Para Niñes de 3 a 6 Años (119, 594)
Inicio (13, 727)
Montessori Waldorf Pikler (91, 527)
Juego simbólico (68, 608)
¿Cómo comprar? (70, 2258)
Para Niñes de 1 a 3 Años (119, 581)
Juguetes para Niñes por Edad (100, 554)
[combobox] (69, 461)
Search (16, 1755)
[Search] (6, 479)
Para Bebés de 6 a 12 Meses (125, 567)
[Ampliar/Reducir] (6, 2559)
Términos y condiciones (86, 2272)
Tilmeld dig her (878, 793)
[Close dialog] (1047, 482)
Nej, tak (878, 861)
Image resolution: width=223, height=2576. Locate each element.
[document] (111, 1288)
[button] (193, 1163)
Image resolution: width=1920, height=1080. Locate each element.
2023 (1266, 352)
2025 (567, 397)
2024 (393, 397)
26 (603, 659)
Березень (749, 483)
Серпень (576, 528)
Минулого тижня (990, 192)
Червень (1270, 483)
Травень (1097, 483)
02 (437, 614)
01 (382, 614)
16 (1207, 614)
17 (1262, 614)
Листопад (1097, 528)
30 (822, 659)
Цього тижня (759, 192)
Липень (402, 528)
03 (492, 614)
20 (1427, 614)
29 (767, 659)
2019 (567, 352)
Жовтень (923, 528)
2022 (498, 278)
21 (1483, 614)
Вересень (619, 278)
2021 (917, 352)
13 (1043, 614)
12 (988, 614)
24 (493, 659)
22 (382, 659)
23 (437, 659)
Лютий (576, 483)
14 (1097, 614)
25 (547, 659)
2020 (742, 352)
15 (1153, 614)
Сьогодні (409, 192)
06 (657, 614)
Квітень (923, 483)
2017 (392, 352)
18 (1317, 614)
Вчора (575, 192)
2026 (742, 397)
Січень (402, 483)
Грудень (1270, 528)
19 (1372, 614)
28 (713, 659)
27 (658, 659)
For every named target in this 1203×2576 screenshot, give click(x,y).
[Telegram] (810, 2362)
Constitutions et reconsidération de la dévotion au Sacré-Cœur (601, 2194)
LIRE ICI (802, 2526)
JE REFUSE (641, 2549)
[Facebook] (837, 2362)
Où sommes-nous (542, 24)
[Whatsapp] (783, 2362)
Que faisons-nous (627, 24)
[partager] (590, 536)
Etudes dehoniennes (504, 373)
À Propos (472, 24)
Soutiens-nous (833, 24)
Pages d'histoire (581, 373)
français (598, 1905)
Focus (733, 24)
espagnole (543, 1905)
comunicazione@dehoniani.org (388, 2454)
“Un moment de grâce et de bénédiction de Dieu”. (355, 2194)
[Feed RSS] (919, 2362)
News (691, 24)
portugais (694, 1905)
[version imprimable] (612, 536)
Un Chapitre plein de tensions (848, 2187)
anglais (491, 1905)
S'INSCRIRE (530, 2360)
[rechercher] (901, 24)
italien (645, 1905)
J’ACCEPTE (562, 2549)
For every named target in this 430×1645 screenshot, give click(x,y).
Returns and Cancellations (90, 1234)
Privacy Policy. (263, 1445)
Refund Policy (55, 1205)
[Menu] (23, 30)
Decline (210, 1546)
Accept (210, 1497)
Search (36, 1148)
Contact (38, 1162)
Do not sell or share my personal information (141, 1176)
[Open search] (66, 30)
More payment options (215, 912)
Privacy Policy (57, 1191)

++++

PROBLEM TO SOLVE: Going through the listing above, please work out how many lines contain the word "named", and give the number alone.

EXERCISE RESULT: 2